Testing Databricks SQL Notebooks: A Practical Guide
Testing notebooks may not sound glamorous, but it’s essential for building robust and scalable data pipelines. Imagine assembling IKEA furniture without instructions — everything might fall apart when you least expect it. Similarly, testing ensures your SQL notebooks run smoothly, delivering reliable and accurate data transformations.
In this article I’ll walk through how to set up a testing framework for Databricks SQL notebooks. The goal? To test individual notebooks in isolation while ensuring they work as expected in a Spark environment
Why Test SQL Notebooks?
Databricks SQL notebooks are powerful tools for managing data transformations. However, without testing, even minor mistakes — like a mismatched schema or an incorrect join — can disrupt your pipeline and lead to hours of debugging.
Testing SQL notebooks helps you:
- Refactor confidently: Update your code without fear of breaking existing workflows.
- Catch errors early: Identify issues before they escalate.
- Maintain pipeline integrity: Ensure each notebook produces the correct output.
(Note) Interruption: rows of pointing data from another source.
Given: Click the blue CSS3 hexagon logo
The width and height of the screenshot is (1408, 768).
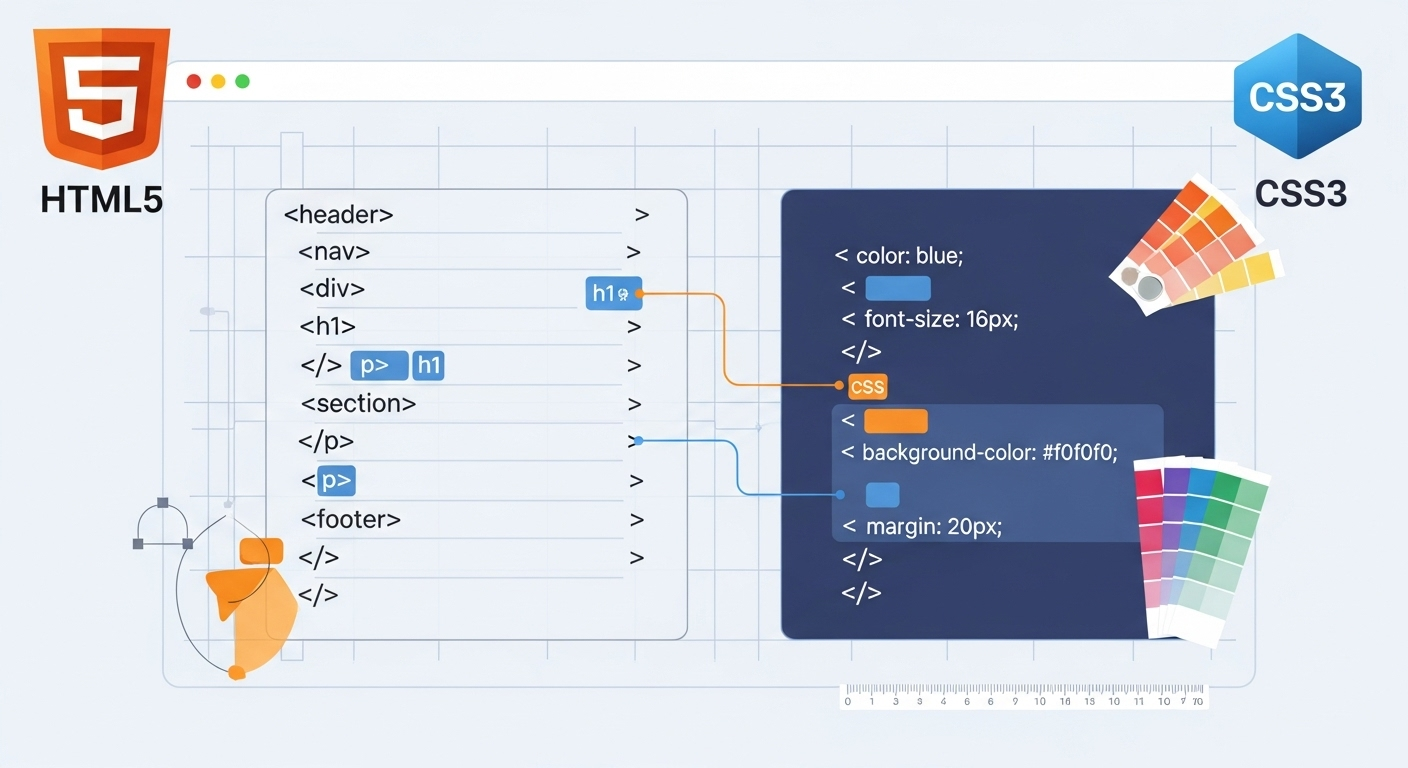Looking at the screenshot, I should pyautogui.click(x=1297, y=97).
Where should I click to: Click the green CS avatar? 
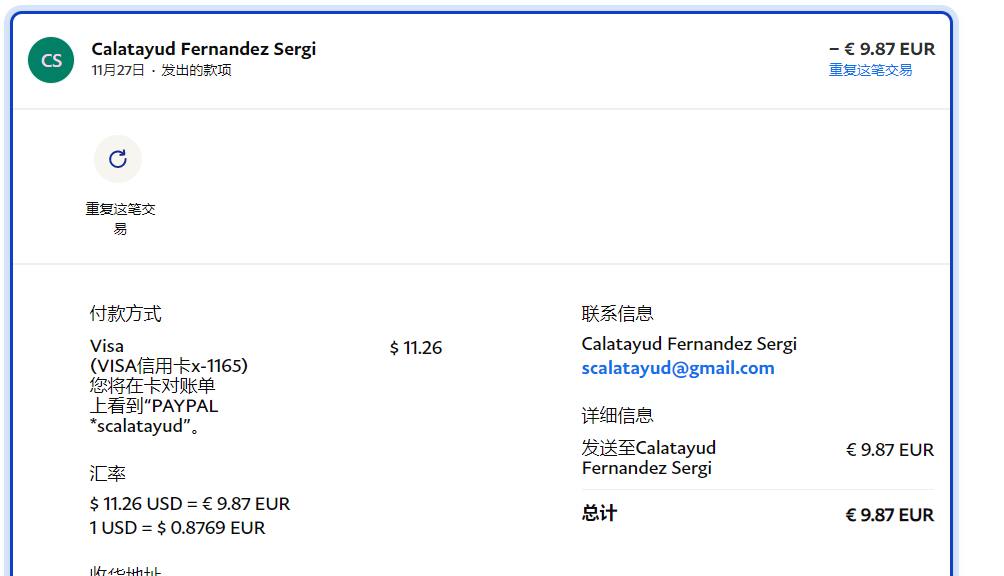click(51, 60)
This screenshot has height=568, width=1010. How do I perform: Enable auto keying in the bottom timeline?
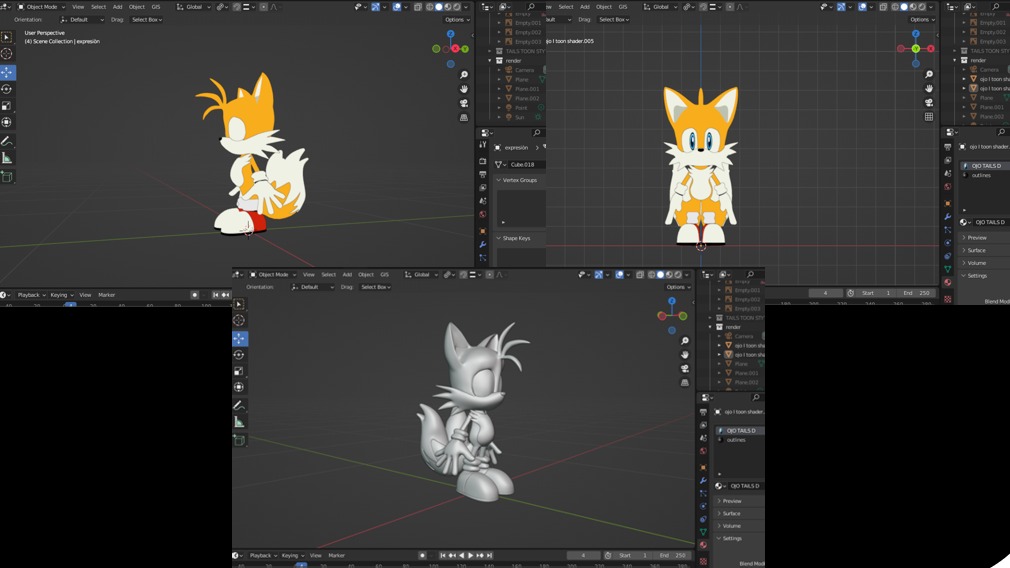pos(422,556)
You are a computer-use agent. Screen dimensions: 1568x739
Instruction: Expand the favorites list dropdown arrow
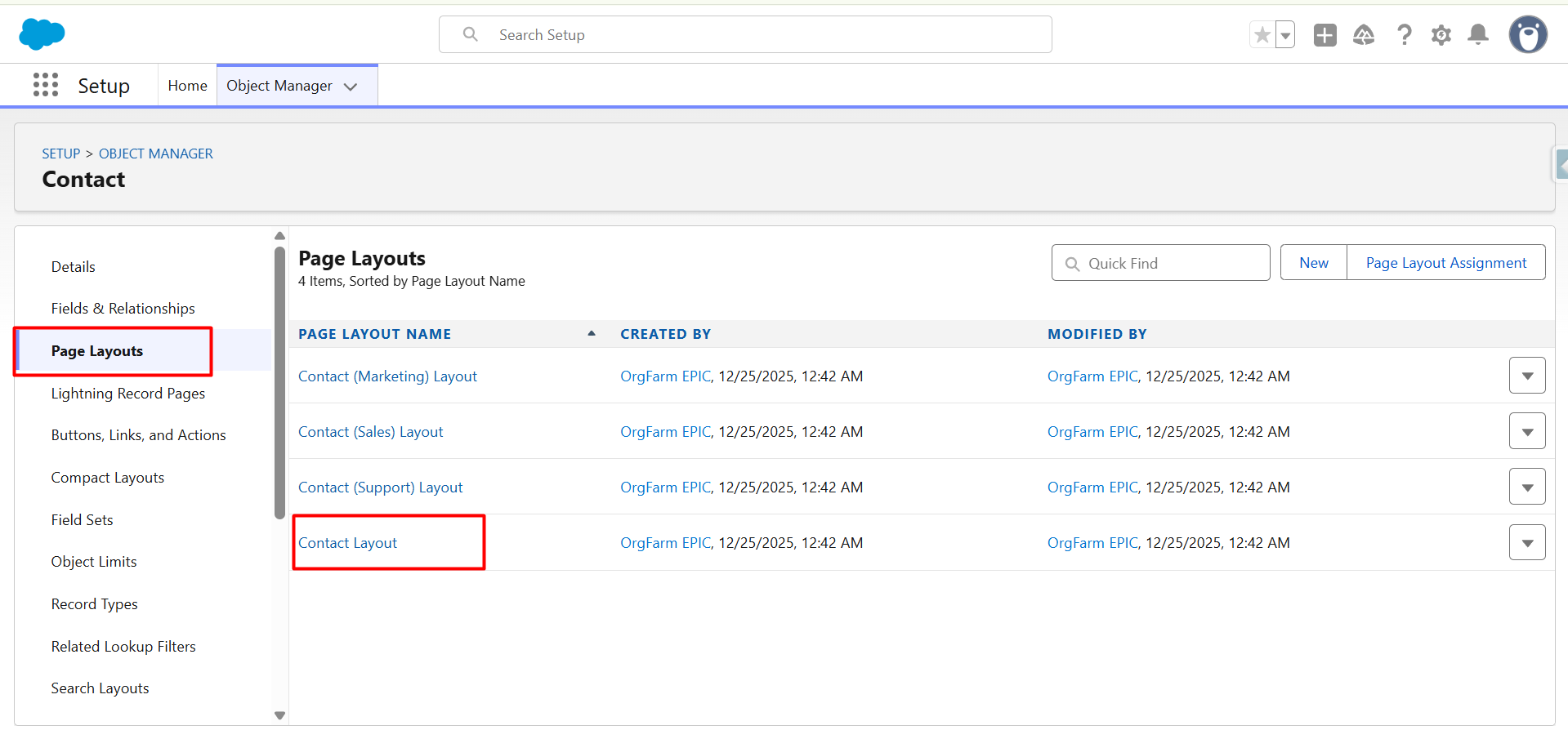point(1285,35)
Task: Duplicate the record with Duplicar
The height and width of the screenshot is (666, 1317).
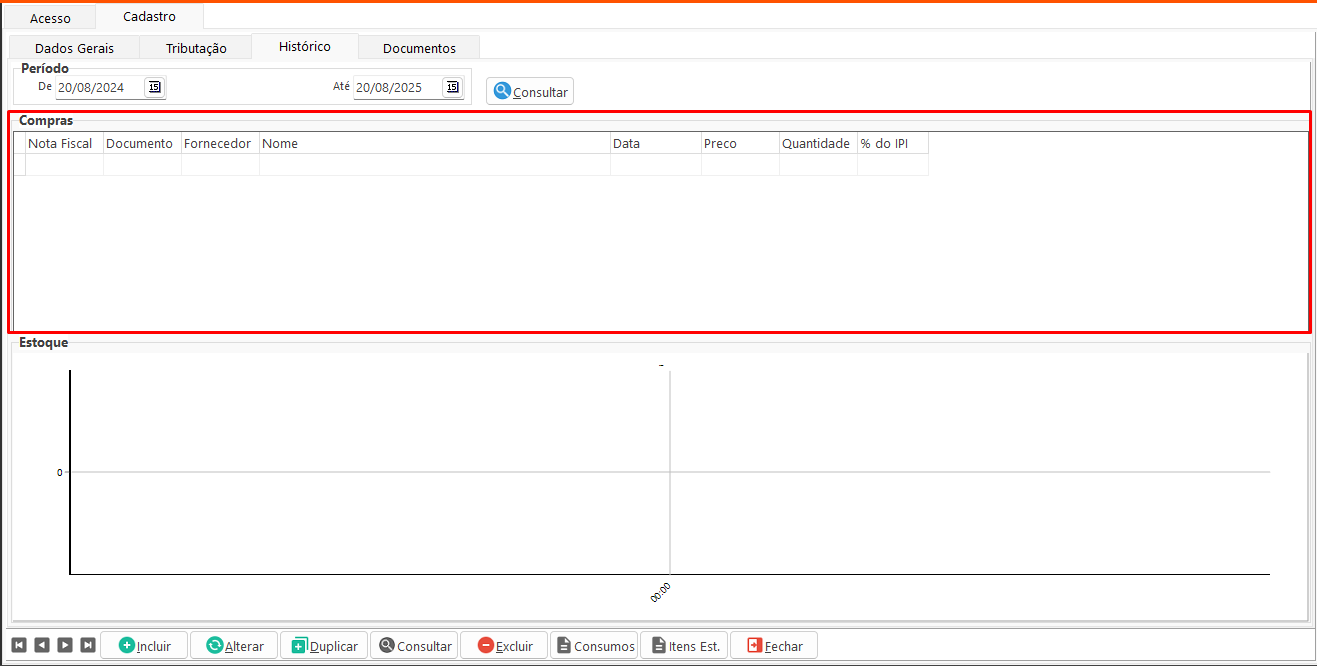Action: (x=324, y=646)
What’s in the Test Framework?
To demonstrate, I have created a repository
that showcases a file with MERGE
operation between bronze and silver tables in a SQL notebook and corresponding test. The repository structure for this framework looks like this:
main_testing/
├── tests/
│ ├── integration_tests/
│ │ ├── conftest.py
│ │ └── test_merge_table_silver_target_table.py
│ └── run_integration_tests.py
└── src/
└── notebooks/
└── catalog_dev/
├── schema_bronze/
│ └── create_table_bronze_source_table
└── schema_silver/
├── create_table_silver_target_table
└── merge_table_silver_target_table
How Does the Test Work?
Here’s the flow of individual test:
- Setup: Create the test tables using the same scripts that are used to create production tables, but with different catalog, schema and table name parameters.
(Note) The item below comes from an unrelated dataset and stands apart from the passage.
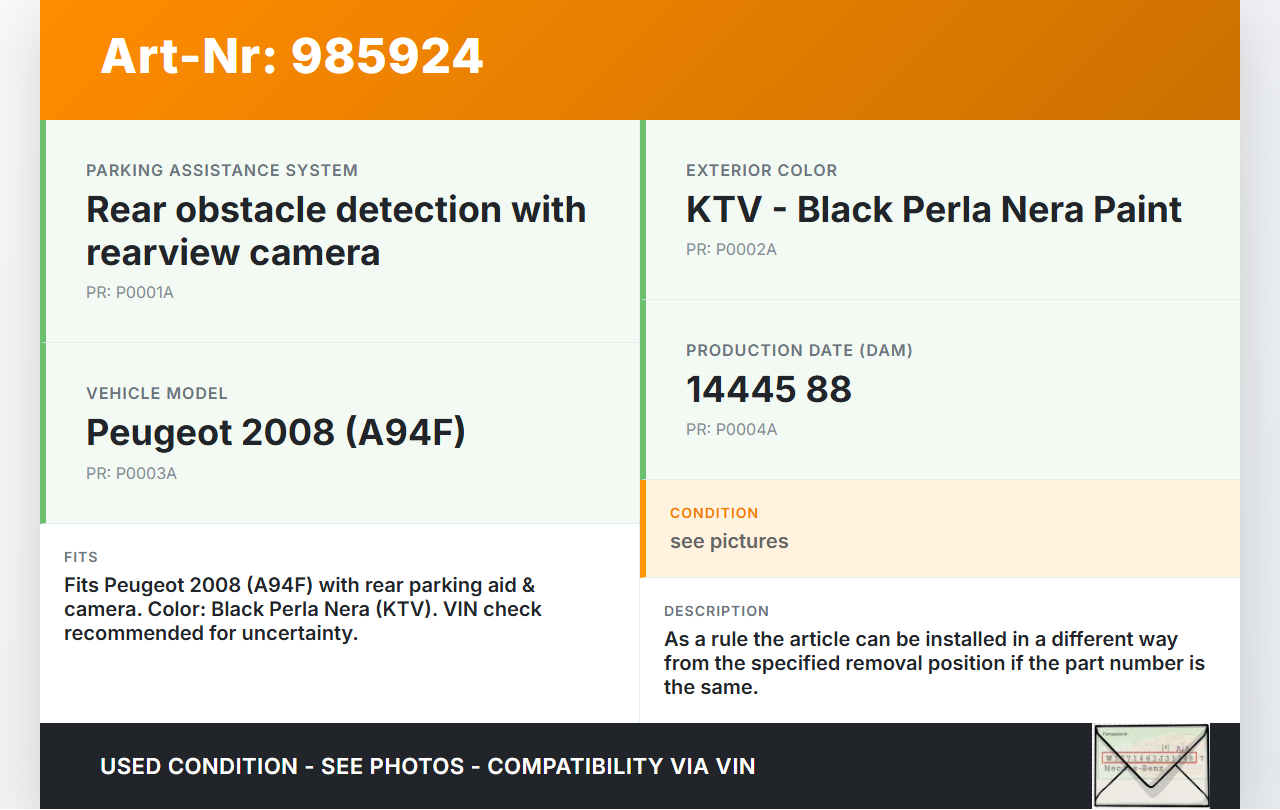
Task: Click the PR: P0001A code
Action: coord(130,293)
- Data Preparation: Insert small, test data into the source and target tables.
- Execute: Run the
MERGE
notebook using the test data. - Validate: Compare the results in the target table against expected outcomes.
- Cleanup: Drop the test tables to ensure isolation for future tests.
Key Principles
- Automation: Tests can run as part of a CI/CD pipeline, ensuring continuous validation.
- Isolation: Each test runs in a self-contained environment, preventing interference.
- Parameterization: Catalogs, schemas, and table names are parameterized to simplify reusability.
- Modularity: If the individual notebook contains only one operation, the corresponding test offers a level of granularity akin to unit testing in the world of data engineering. This approach ensures clarity, simplicity, and maintainability.
Step-by-Step Example
1. Parameterized SQL Notebooks
We begin with parameterized notebooks for creating source and target tables:
CREATE WIDGET TEXT catalog_name DEFAULT 'dev';
CREATE WIDGET TEXT schema_name DEFAULT 'bronze';
CREATE WIDGET TEXT table_name DEFAULT 'source_table';
CREATE OR REPLACE TABLE IDENTIFIER(:catalog_name || '.' || :schema_name || '.' || :table_name)
(
id INT,
name STRING,
created_at TIMESTAMP,
updated_at TIMESTAMP,
status STRING
);
2. Merge Notebook
The MERGE
notebook performs the transformation:
MERGE INTO IDENTIFIER(:catalog_name || '.' || :silver_schema_name || '.' || :target_table_name) AS target
USING IDENTIFIER(:catalog_name || '.' || :bronze_schema_name || '.' || :source_table_name) AS source
ON target.id = source.id
WHEN MATCHED THEN
UPDATE SET
target.name = source.name,
target.created_at = source.created_at,
target.updated_at = source.updated_at,
target.status = source.status
WHEN NOT MATCHED THEN
INSERT (id, name, created_at, updated_at, status)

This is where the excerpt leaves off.